Theoretical Guarantees

  • Theorem 1: The coverage of RCP1 satisfies \(\Pr[Y \in C_\epsilon^{RCP1}(X)] \geq 1-\alpha\) for any adversarial perturbation within radius \(\epsilon\).
  • Theorem 2: The expected prediction set size of RCP1 is no larger than that of smoothed RCP with \(N\) samples; the two converge as \(N \to \infty\).

Key Experimental Results

Main Results — CIFAR-10 Classification (\(\epsilon = 0.25\), \(\alpha = 0.1\))

Method Forward Passes Avg. Set Size↓ Coverage
RSCP+ (deterministic) 1 4.82 0.912
RSCP (N=100) 100 2.31 0.903
SmoothFull (N=100) 100 2.15 0.907
RCP1 (Ours) 1 1.98 0.905

CIFAR-100 Classification (\(\epsilon = 0.25\), \(\alpha = 0.1\))

Method Forward Passes Avg.

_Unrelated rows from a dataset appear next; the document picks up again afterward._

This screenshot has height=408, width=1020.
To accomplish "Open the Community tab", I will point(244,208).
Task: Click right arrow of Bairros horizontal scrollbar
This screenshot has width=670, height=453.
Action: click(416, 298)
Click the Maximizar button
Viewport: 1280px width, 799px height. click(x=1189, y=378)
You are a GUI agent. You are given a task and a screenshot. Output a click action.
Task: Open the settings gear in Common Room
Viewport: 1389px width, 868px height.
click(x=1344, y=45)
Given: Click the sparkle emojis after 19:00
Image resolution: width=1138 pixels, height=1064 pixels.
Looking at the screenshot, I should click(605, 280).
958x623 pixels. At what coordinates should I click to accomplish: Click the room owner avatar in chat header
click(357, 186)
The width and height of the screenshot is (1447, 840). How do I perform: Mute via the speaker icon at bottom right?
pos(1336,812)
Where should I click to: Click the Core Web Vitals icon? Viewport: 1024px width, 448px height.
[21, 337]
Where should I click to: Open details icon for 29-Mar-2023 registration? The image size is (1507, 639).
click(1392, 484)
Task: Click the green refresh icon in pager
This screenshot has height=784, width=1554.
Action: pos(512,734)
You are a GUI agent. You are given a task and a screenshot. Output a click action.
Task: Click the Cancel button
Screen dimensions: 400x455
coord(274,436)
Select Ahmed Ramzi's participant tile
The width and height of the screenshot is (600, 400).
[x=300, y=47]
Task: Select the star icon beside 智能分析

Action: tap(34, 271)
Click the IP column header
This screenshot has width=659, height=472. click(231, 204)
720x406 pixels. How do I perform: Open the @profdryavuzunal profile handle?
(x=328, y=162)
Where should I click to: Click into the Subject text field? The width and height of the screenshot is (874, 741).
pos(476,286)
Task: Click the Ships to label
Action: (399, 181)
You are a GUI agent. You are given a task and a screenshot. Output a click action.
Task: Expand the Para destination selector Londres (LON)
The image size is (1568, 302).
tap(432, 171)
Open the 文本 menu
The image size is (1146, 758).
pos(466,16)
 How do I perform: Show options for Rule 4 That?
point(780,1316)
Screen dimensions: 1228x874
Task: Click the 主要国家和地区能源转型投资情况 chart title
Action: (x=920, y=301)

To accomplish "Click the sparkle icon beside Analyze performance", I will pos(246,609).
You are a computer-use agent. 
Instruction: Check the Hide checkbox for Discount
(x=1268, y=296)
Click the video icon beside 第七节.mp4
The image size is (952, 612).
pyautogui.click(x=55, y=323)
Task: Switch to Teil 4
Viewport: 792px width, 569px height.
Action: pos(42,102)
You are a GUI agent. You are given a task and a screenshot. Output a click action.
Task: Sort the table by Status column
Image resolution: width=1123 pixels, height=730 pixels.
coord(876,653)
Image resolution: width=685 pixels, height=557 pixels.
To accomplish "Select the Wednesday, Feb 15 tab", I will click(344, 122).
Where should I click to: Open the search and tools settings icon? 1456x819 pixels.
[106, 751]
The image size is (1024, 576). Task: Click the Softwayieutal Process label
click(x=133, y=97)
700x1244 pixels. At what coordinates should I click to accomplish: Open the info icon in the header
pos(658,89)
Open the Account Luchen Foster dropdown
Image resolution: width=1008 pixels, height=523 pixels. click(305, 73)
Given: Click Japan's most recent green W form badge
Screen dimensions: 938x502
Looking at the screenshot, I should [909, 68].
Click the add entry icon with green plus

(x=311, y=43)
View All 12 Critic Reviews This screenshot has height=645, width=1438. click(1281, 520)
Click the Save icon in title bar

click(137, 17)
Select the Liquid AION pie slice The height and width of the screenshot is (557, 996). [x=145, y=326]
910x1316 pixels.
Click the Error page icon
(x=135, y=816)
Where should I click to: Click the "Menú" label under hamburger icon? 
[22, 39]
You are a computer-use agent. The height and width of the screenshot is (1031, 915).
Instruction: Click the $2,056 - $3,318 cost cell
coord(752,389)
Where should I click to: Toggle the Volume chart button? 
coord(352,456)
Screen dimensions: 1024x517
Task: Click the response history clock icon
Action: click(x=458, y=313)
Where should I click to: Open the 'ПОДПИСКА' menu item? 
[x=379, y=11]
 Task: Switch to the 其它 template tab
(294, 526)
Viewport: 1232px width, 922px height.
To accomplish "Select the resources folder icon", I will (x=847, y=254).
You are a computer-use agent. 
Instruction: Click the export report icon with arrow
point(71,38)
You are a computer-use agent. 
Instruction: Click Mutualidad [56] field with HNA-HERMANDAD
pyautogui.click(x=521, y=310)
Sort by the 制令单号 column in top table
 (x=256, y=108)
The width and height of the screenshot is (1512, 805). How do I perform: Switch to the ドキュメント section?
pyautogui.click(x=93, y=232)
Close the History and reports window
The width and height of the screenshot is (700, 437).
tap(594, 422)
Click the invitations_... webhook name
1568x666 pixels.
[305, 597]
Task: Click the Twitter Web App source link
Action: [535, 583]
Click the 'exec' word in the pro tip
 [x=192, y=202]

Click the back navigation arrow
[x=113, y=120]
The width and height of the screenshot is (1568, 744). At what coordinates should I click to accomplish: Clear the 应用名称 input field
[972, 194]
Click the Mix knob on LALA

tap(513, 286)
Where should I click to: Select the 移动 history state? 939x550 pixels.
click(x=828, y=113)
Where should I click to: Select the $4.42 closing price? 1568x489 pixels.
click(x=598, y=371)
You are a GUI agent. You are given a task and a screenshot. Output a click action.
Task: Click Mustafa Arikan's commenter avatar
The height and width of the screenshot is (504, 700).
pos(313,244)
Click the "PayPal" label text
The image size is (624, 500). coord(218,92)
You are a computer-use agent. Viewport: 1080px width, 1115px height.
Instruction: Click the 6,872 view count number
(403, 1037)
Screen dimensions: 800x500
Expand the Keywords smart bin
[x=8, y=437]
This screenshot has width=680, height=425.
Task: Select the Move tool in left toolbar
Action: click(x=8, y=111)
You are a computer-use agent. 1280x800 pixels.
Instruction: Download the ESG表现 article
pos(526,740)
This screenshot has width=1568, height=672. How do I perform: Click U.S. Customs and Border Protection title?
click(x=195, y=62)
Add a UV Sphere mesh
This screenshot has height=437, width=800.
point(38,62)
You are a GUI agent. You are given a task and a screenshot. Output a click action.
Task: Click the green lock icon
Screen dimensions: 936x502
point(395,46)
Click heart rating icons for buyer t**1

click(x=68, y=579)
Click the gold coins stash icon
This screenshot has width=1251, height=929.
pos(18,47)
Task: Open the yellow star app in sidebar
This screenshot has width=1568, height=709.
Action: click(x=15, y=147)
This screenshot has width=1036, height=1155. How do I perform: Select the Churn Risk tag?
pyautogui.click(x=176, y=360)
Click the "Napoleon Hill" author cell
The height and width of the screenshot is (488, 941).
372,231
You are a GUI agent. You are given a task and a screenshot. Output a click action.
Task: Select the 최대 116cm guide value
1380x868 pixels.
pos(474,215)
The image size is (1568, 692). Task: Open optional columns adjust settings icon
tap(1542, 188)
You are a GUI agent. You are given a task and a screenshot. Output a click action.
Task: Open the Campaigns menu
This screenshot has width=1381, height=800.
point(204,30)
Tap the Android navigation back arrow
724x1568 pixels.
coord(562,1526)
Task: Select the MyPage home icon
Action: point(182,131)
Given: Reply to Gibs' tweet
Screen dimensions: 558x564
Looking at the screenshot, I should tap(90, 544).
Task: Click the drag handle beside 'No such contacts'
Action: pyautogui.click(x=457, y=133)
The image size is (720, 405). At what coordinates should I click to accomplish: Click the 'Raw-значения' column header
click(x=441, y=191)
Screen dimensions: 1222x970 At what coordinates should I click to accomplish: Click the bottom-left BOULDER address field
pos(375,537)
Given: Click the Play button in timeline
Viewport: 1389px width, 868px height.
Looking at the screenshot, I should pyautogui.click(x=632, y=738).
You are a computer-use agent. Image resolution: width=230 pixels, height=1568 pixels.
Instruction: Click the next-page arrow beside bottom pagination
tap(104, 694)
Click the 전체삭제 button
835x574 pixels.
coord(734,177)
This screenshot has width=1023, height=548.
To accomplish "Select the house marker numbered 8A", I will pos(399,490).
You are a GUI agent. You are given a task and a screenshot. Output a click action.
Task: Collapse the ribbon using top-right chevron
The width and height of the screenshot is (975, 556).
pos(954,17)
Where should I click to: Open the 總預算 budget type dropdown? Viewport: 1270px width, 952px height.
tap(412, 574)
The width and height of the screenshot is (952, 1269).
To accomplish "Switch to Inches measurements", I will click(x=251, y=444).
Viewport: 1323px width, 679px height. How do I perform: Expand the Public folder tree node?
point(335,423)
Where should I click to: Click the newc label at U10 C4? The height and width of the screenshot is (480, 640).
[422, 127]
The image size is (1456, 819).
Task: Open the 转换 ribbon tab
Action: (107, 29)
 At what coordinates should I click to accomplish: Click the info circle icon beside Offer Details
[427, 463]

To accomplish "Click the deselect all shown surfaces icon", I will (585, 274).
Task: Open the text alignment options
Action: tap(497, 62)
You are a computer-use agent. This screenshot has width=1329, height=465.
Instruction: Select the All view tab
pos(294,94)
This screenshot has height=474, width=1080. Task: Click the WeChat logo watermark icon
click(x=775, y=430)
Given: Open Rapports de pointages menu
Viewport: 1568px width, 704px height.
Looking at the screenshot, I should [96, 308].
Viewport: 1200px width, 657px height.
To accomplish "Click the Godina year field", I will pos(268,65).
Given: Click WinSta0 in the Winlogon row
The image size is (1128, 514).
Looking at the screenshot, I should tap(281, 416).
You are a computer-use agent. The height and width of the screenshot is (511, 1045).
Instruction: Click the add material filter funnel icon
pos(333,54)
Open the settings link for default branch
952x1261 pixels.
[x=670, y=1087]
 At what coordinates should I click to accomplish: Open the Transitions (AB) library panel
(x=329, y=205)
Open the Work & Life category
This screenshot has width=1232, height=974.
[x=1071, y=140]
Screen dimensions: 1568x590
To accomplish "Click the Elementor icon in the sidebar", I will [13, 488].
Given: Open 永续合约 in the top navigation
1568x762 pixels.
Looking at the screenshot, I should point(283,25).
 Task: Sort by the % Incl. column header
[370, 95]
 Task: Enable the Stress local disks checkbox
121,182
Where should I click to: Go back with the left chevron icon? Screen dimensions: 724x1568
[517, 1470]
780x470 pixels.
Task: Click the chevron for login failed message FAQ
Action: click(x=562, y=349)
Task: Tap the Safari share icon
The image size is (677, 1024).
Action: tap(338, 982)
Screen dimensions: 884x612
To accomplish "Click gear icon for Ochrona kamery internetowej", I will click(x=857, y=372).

Set Size↓ Coverage
RSCP+ 1 28.7 0.914
RSCP (N=100) 100 14.2 0.906
SmoothFull (N=100) 100 12.8 0.909
RCP1 1 11.3 0.903

Ablation Study — Effect of Noise Radius \(\epsilon\) (CIFAR-10)

\(\epsilon\) RSCP+ Set Size SmoothFull Set Size RCP1 Set Size
0.125 2.41 1.52 1.38
0.25 4.82 2.15 1.98
0.5 7.93 3.87 3.52
1.0 9.85 6.14 5.71

Key Findings

  • RCP1 achieves smaller prediction sets than the 100-sample SOTA baseline using only a single forward pass.
  • The deterministic method RSCP+ produces sets 2–3× larger than RCP1.
  • Coverage guarantees are satisfied in all cases, consistent with theoretical requirements.
  • The advantage of RCP1 over baselines becomes more pronounced as \(\epsilon\) increases.
  • The method is also effective on regression tasks.

Highlights & Insights

  • Elegant conceptual shift: Transitioning from "certifying each score" to "certifying the entire procedure" elegantly bypasses the computational bottleneck of smoothing.
  • 100× speedup: Reducing inference-time forward passes from 100 to 1 has significant practical deployment value.
  • Theory–experiment consistency: Theoretical analysis of prediction set sizes aligns perfectly with empirical results.
  • Task-agnostic: Applicable to both classification and regression settings.

Limitations & Future Work

  • Robustness guarantees are restricted to \(\ell_2\)-norm ball perturbations; other threat models (\(\ell_\infty\), semantic perturbations) require separate analysis.
  • Single-sample estimation introduces randomness, which may yield conservative sets in extreme cases.
  • The choice of certificate affects performance; the optimal certificate requires knowledge of the noise distribution.
  • RSCP (Gendler et al. 2022): Pioneering work on smoothing-based robust conformal prediction.
  • RSCP+ (Yan et al. 2024): Deterministic robust conformal prediction.
  • Randomized Smoothing (Cohen et al. 2019): Foundational framework for adversarial robustness certification.
  • Inspiration: The procedure-level certification paradigm may generalize to other statistical inference tasks.

Rating

  • Novelty: ⭐⭐⭐⭐⭐ The procedure-level certification idea is pioneering.
  • Experimental Thoroughness: ⭐⭐⭐⭐ Validated across multiple datasets and tasks.
  • Writing Quality: ⭐⭐⭐⭐ Motivation and theoretical exposition are clearly presented.
  • Value: ⭐⭐⭐⭐⭐ The 100× speedup carries substantial significance for practical deployment.